New Security Updates
- The Mail app will now hide your IP address and location from those pesky tracking pixels marketers love to sneak into emails.
- An “App Privacy Report” option in settings will now describe how often each app accesses your location, photographs, and other data, in the hopes of identifying any unusual behaviour.
- Siri’s voice recognition will now take place on the device itself, keeping audio records off Apple’s servers and allowing Siri orders to be sent without an internet connection.
- You will be able to add recovery contacts to your iCloud account, allowing you to choose people who can assist you in regaining access to your iCloud account if you become locked out. You’ll also be able to choose “Legacy” contacts who will be able to seek access to your iCloud data once you die.
- macOS Monterey will be the name of the next major release of macOS.
- All of the previously reported SharePlay features, including as the ability to view video and listen to music in sync with friends over FaceTime, are coming to macOS.
- “Universal control” allows you to utilize a single keyboard and mouse configuration to operate numerous Macs and iPads, instantly detecting when a new suitable device is placed nearby. When you place an iPad next to a MacBook, it instantly expands, transforming the two gadgets into one large canvas.
- Macs now support AirPlay, enabling you to transfer AirPlay material to your Mac’s display in the same way as you would an AppleTV.

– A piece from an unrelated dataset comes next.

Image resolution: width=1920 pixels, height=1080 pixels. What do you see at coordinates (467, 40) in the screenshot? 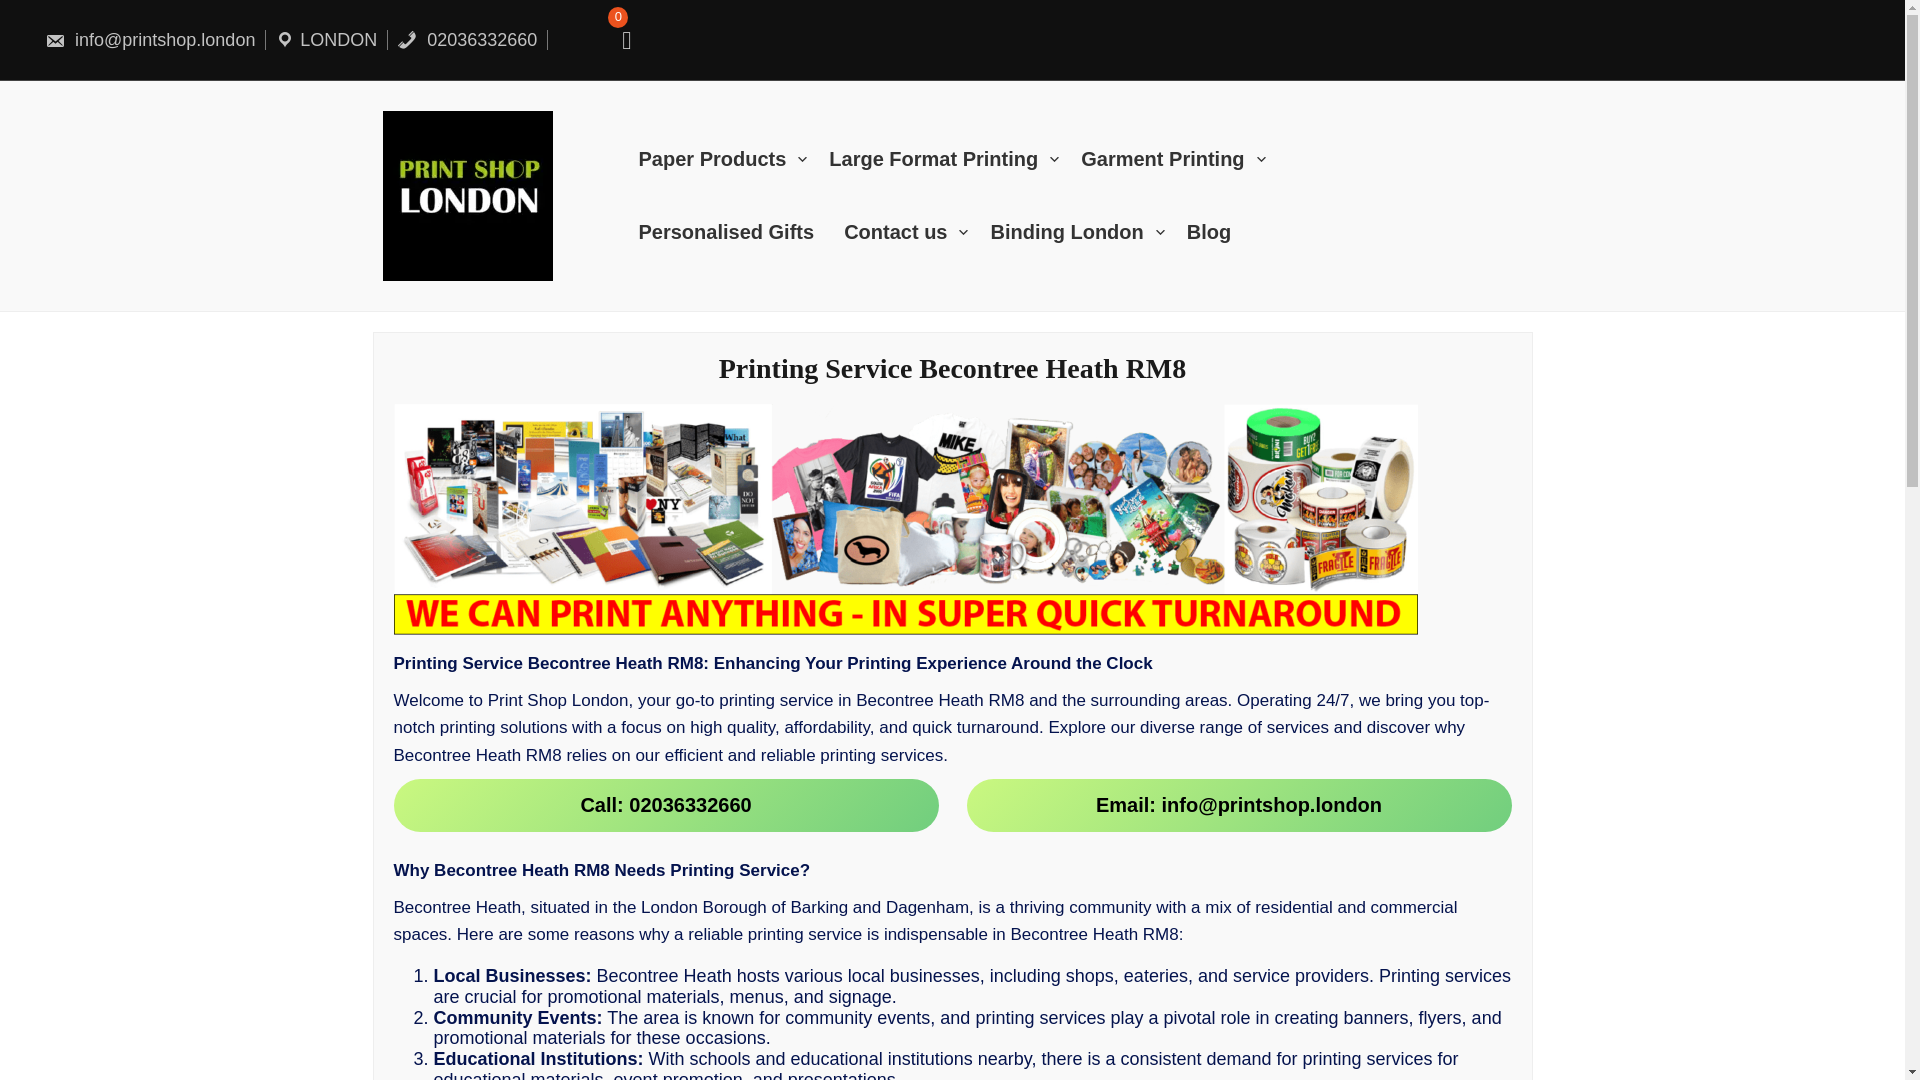
I see `02036332660` at bounding box center [467, 40].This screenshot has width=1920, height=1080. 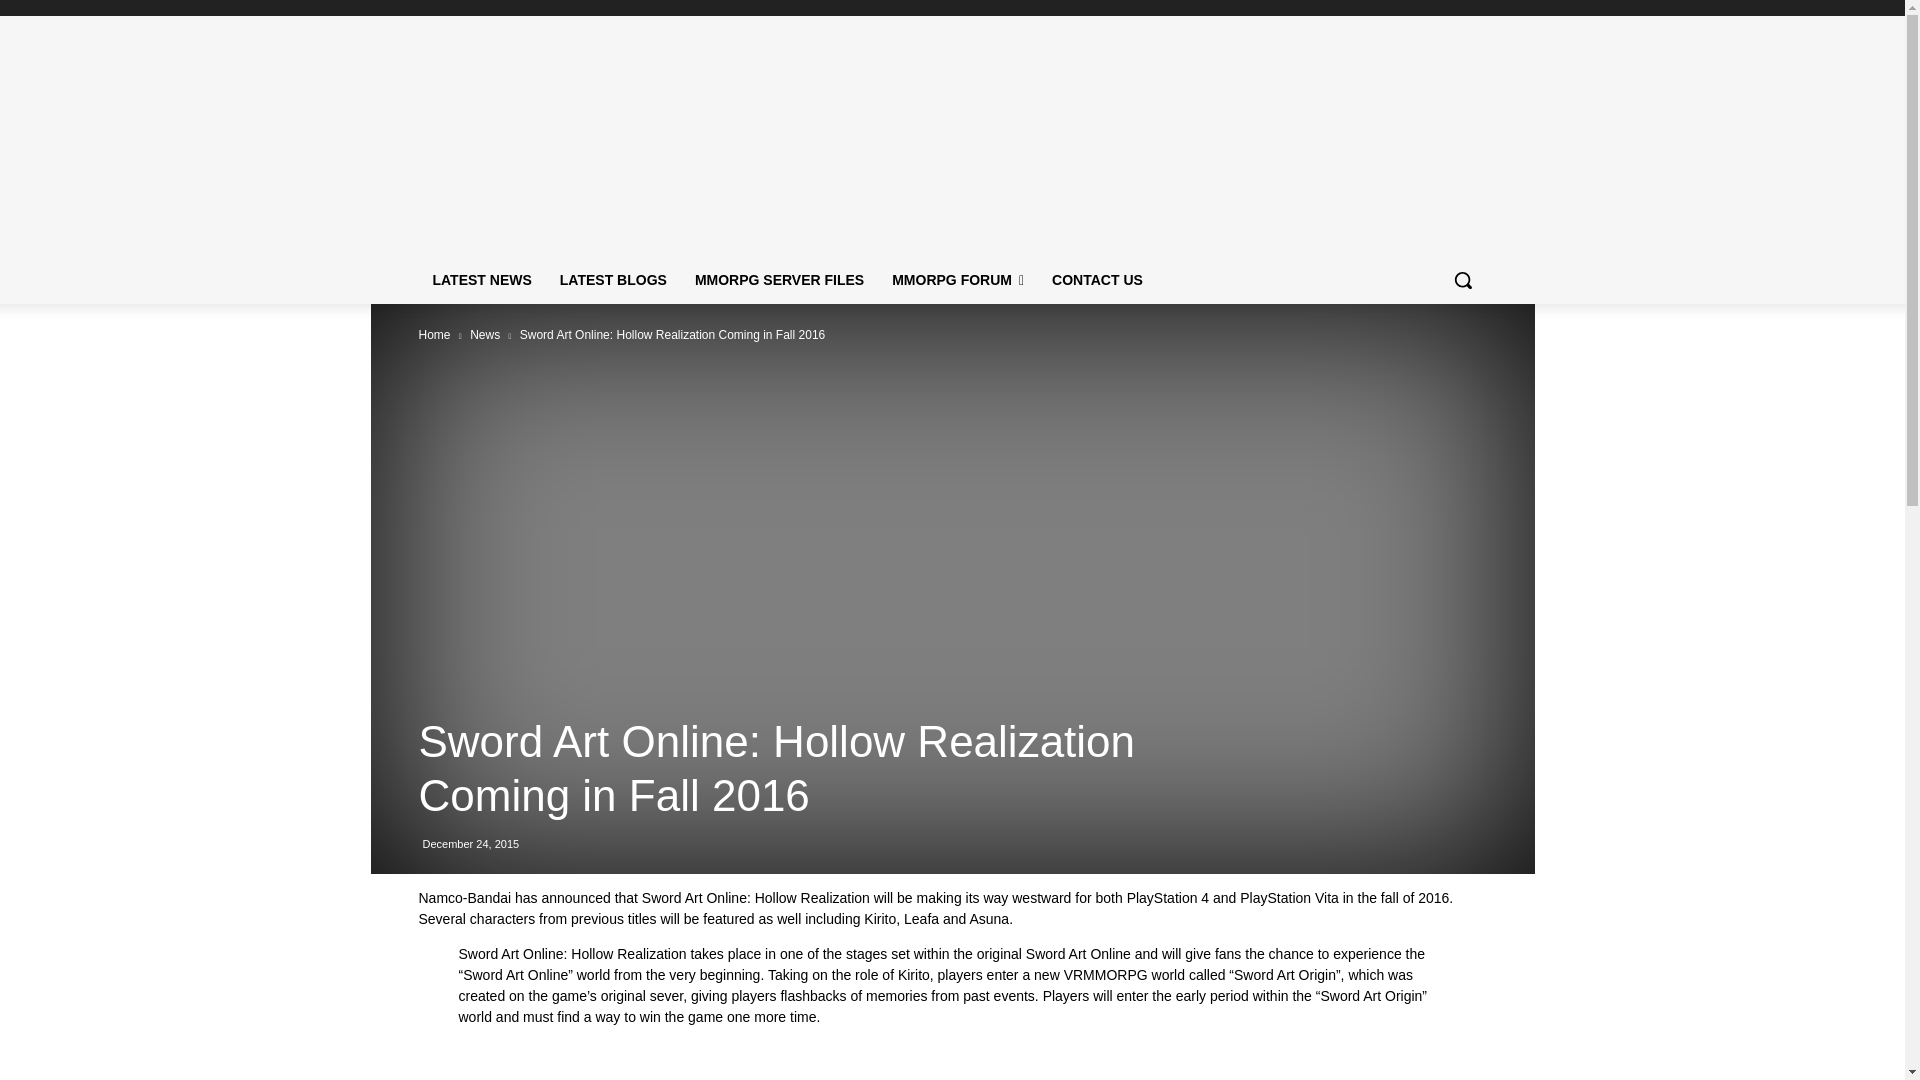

- The iOS “Shortcuts” automation system is coming to macOS, enabling you to rapidly drag-and-drop scripts to execute the tasks you do frequently. (If you’re already utilizing macOS’ Automator system, it will be supported for the time being.)
- Safari’s user interface is being revamped; tabs are being made smaller, and a “tab groups” mechanism is being introduced to keep things organized. Tab groups will be synced automatically between iCloud devices.

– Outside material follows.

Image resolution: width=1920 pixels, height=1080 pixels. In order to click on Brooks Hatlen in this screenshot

- The public beta will be available in July, with the final release scheduled for “this fall.”
- WatchOS can now measure your respiratory rate (the number of breaths you take per minute) and record how you breathe differently throughout the day. In addition, new training modes, such as Tai Chi and Pilates, are being added to the activity monitoring engine.
- Portraits is a new watchface that uses your portrait-mode images to create a tidy, layered-looking clock arrangement.
- On watchOS, text input is receiving a modest makeover, with “Scribble” handwriting recognition integrated directly into the text display. You put the text cursor with the crown, then draw the letters/symbols you desire immediately on top of your text.
- The public beta will begin in July, with the full release following in the fall.
Third Party Devices and Siri
Apple says it will give up Siri to third-party manufacturers and their gadgets later this year, allowing Siri to reside on things like ecobee thermostats.